The undersigned hereby grants to each such attorney-in-fact 
full power and authority to do and perform any and every act 
and thing whatsoever requisite, necessary, or proper to be done 
in the exercise of any of the rights and powers herein granted, 
as fully to all intents and purposes as the undersigned might or 
could do if personally present, with full power of substitution 
or revocation, hereby ratifying and confirming all that such 
attorney-in-fact, or such attorney-in-fact's substitute or 
substitutes, shall lawfully do or cause to be done by virtue of 
this power of attorney and the rights and powers herein granted. 
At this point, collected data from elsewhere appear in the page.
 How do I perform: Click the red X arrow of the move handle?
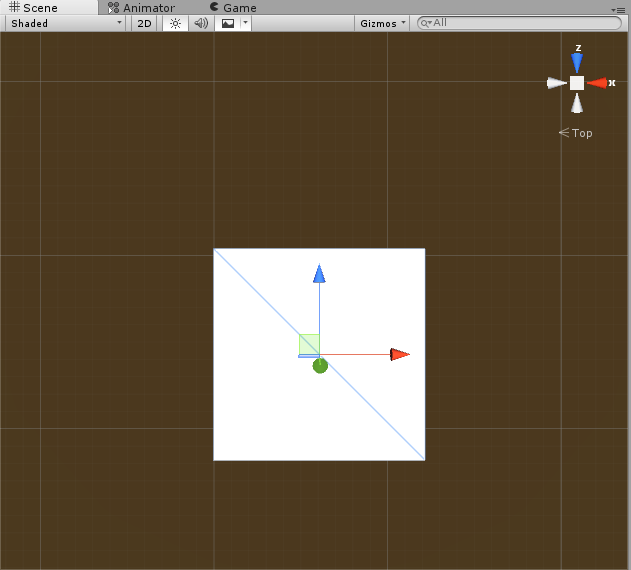pyautogui.click(x=399, y=354)
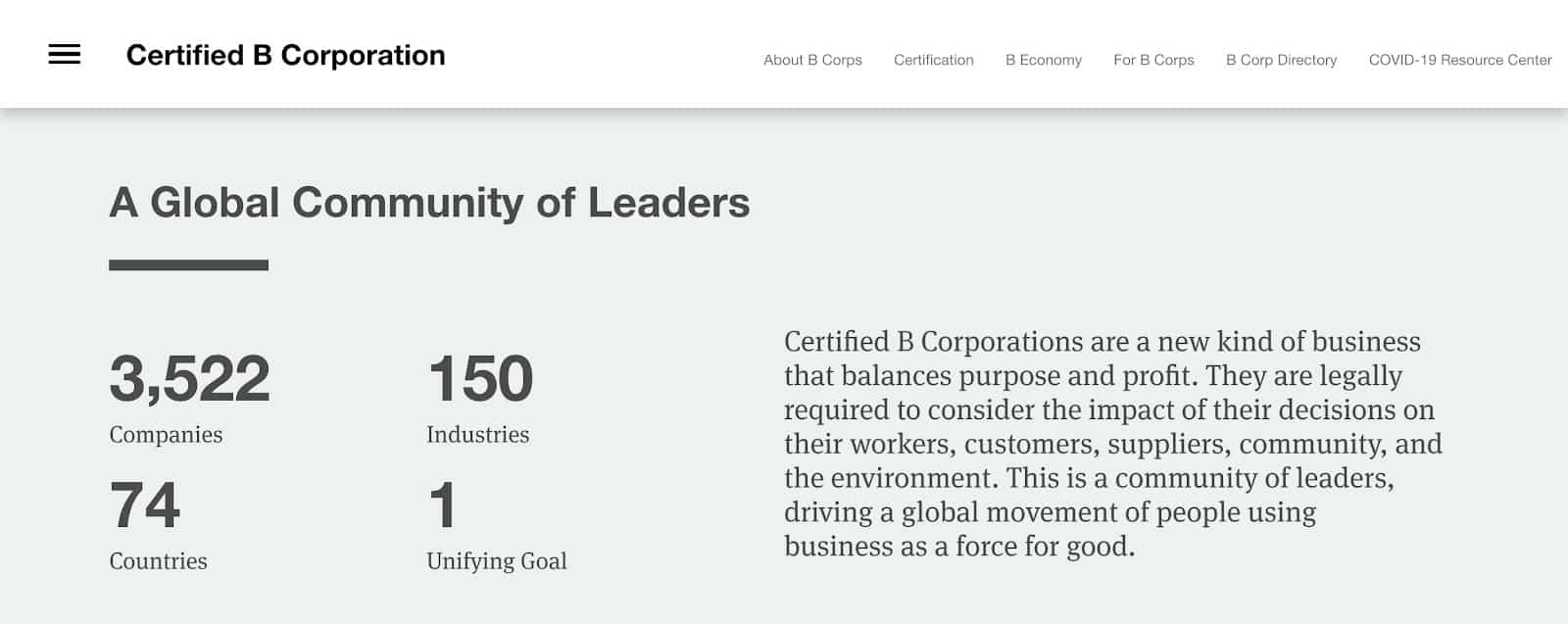The width and height of the screenshot is (1568, 624).
Task: Open the Certification menu
Action: pyautogui.click(x=932, y=60)
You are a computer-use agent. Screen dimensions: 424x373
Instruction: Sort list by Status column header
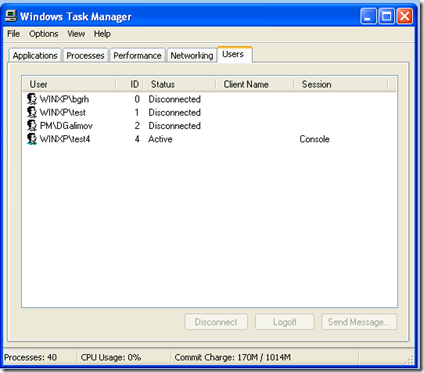click(179, 84)
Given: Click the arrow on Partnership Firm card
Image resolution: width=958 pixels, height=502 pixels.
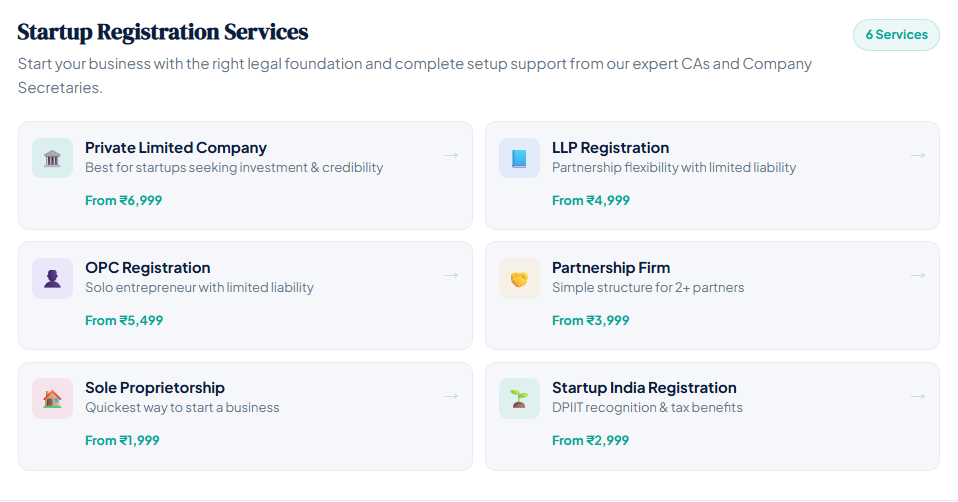Looking at the screenshot, I should coord(918,275).
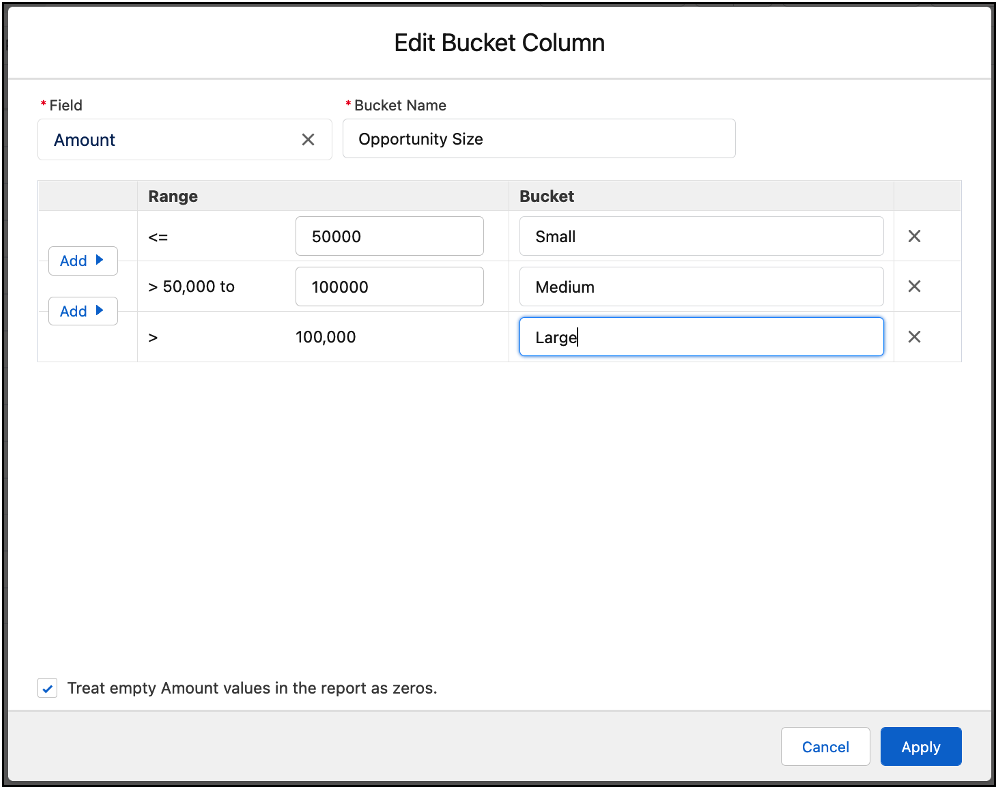This screenshot has width=999, height=789.
Task: Expand options with the first Add row
Action: click(x=83, y=260)
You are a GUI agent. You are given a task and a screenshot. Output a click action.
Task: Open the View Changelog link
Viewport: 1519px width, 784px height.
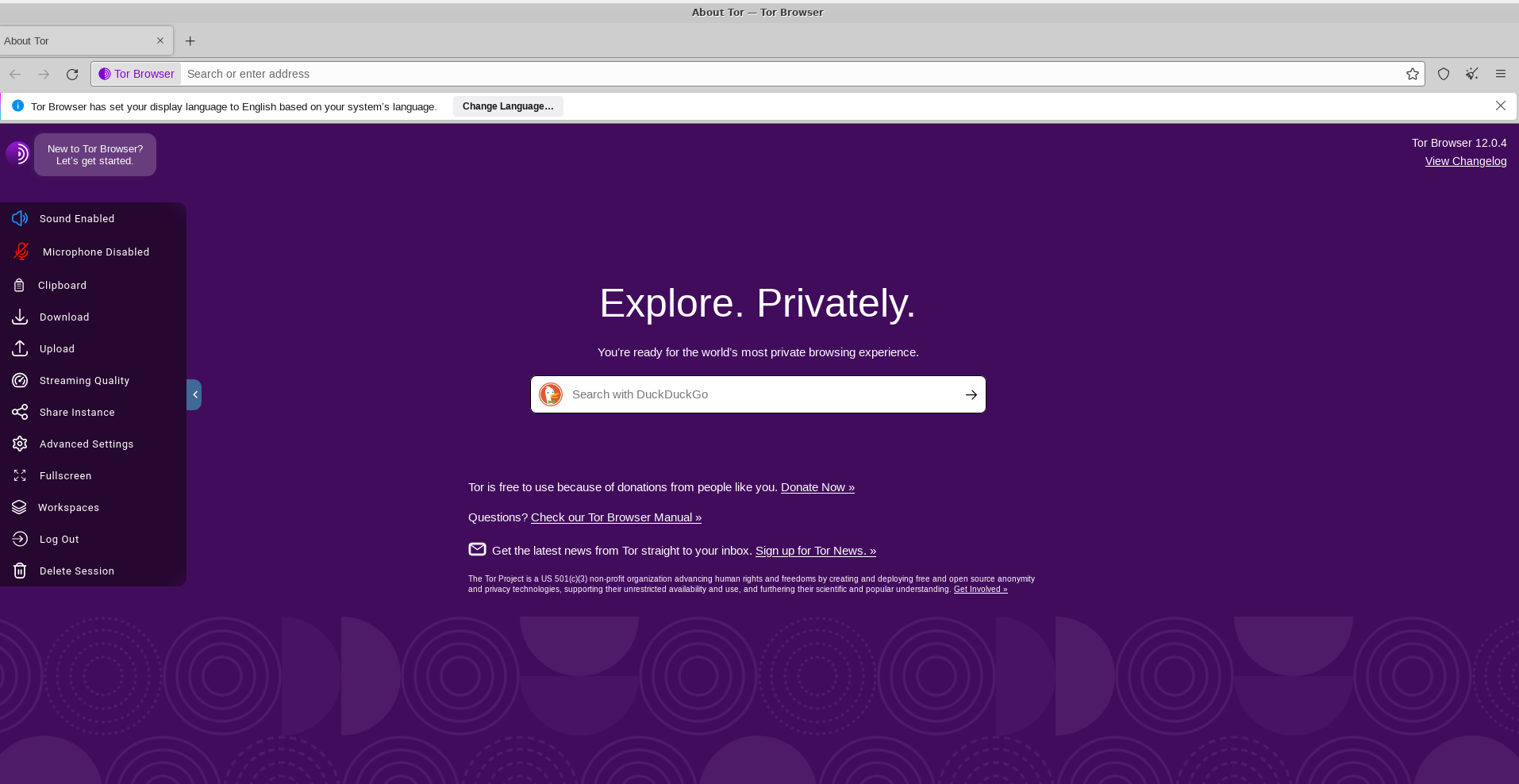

The undersigned acknowledges that the foregoing attorneys-in-fact, 
in serving in such capacity at the request of the undersigned, is 
not assuming, nor is the Company assuming, any of the undersigned's 
responsibilities to comply with Section 16 of the Securities 
Exchange Act of 1934 (as amended).
      
This Power of Attorney shall remain in full force and effect until 
the undersigned is no longer required to file Forms 3, 4 and 5 with 
respect to the undersigned's holdings of and transactions in 
securities issued by the Company, unless earlier revoked by the 
undersigned in a signed writing delivered to the Company and 
the foregoing attorneys-in-fact.

IN WITNESS WHEREOF, the undersigned has caused this Power of 
Attorney to be executed as of this 11th day of February, 2015.